4. S’il ressort des pièces du dossier, et notamment du rapport d’enquête du 6 juillet 2023 produit en défense par le préfet de Police de Paris, que, le 21 juillet 2022, une plainte pour viol a été déposée à l’encontre de M. B et que la victime a produit le pantalon qu’elle portait le jour où ce viol aurait été commis et qui portait l’ADN de l’intéressé, ce seul fait est sérieusement contesté par l’intéressé qui produit à cet égard un avis de classement sans suite du 7 mars 2024. Par suite, M. B est fondé à soutenir que la décision du préfet de police est entachée d’une erreur de fait.
5. Il résulte de ce qui précède, sans qu’il soit besoin de se prononcer sur les autres moyens de la requête, que l’arrêté du 31 juillet 2023 par lequel le préfet de police de Paris a retiré à M. B son habilitation et son autorisation de circuler doit être annulé.
Sur les conclusions à fin d’injonction :
6. L’habilitation qui avait été accordée à M. B était valable trois ans.
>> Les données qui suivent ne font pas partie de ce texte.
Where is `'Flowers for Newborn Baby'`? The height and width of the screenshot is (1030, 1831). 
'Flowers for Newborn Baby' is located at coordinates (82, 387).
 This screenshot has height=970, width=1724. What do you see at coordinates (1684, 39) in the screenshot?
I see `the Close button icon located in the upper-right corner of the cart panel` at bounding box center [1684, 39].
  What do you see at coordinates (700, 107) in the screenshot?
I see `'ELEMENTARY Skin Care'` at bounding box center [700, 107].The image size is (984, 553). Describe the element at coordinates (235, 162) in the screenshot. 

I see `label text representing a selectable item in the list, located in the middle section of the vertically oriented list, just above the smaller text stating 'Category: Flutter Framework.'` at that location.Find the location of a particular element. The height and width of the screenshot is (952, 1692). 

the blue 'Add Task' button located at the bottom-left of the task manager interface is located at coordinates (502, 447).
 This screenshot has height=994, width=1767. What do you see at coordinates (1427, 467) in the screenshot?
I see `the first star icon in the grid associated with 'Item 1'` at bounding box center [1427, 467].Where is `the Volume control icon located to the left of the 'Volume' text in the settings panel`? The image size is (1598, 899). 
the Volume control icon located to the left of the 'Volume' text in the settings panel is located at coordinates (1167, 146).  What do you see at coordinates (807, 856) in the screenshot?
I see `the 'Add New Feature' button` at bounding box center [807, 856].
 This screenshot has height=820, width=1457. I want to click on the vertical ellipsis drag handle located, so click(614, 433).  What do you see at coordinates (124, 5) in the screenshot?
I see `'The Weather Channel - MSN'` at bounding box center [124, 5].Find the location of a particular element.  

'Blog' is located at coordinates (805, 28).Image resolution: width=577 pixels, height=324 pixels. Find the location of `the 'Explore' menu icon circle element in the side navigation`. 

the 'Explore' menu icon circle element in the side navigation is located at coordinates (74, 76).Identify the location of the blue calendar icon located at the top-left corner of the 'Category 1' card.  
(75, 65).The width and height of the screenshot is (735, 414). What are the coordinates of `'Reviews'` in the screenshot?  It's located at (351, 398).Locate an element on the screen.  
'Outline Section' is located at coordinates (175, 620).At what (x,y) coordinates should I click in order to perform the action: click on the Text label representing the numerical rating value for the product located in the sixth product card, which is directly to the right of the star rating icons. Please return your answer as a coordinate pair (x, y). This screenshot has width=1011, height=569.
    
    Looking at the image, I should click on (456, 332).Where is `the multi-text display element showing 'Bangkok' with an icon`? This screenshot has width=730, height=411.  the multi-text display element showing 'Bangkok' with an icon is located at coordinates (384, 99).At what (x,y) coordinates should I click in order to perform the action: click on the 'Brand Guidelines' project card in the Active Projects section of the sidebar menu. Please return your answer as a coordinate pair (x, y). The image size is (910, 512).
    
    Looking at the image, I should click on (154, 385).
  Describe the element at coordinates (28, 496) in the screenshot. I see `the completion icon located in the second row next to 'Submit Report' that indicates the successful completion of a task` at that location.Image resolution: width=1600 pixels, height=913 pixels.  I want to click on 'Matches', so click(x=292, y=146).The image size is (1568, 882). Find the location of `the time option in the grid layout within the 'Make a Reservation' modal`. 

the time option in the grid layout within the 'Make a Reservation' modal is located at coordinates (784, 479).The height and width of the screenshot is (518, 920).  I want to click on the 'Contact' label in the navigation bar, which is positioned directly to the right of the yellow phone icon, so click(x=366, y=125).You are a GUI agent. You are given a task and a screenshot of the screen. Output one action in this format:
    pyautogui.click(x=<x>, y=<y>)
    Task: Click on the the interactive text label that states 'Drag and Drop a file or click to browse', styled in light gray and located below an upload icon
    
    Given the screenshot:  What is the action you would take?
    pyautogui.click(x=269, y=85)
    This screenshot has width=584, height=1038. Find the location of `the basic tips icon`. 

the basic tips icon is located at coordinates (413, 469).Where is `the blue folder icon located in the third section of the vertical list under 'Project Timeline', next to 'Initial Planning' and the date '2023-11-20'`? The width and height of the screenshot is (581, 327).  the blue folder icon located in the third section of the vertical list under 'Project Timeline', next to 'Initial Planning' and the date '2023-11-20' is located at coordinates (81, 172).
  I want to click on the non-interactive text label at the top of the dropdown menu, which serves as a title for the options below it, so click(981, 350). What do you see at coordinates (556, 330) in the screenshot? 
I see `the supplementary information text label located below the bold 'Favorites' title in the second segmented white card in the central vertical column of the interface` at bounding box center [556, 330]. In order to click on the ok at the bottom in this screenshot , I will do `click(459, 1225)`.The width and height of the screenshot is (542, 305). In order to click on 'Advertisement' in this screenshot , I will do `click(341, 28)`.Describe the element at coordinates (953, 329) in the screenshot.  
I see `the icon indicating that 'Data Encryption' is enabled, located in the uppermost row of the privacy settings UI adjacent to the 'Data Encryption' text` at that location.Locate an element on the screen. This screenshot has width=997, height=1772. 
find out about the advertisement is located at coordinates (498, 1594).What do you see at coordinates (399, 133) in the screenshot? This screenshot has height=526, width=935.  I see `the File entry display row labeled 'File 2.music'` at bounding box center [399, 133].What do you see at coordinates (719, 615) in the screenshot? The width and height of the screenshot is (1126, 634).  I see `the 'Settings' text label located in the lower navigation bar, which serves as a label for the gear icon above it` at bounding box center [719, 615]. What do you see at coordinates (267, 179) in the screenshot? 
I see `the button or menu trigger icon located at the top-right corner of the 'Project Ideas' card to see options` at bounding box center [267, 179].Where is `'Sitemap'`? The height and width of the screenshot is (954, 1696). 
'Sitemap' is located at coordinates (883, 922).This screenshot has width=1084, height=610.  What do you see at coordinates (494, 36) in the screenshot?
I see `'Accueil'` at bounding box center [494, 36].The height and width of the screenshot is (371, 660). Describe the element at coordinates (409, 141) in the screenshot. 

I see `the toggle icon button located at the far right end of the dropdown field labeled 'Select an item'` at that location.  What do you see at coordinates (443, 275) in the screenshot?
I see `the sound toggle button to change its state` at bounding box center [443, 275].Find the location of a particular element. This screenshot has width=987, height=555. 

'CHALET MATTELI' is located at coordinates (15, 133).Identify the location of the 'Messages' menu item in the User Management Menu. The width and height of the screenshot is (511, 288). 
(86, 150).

Cette habilitation est ainsi expirée à la date du présent jugement. L’annulation de la décision abrogeant cette habilitation n’implique donc pas qu’il soit enjoint à l’autorité compétente de procéder à la restitution de cette habilitation.
Sur les frais liés à l’instance :
7. Il y a lieu, dans les circonstances de l’espèce, de faire application des dispositions de l’article L. 761-1 du code de justice administrative et de mettre à la charge de l’Etat une somme de 1 500 euros à verser à M. B au titre des frais exposés par lui et non compris dans les dépens.
D E C I D E :
Article 1er : L’arrêté du 31 juillet 2023 est annulé.
Article 2 : L’État versera au requérant la somme de 1 500 euros en application de l’article L. 761-1 du code de justice administrative.
Article 3 : Le surplus des conclusions de la requête est rejeté.
Article 4 : Le présent jugement sera notifié à M. A B et au préfet de police de Paris.
Délibéré après l’audience du 20 mars 2025, à laquelle siégeaient :
M. Robbe, président,
Mme Morisset, première conseillère,
M. Hégésippe, conseiller,
Rendu public par mise à disposition au greffe le 31 mars 2025.
La rapporteure,
A. MORISSET
Le président,
J. ROBBE La greffière,
A. KOUADIO-TIACOH
La République mande et ordonne au ministre de l’intérieur en ce qui le concerne ou à tous commissaires de justice à ce requis en ce qui concerne les voies de droit commun contre les parties privées, de pourvoir à l’exécution de la présente décision.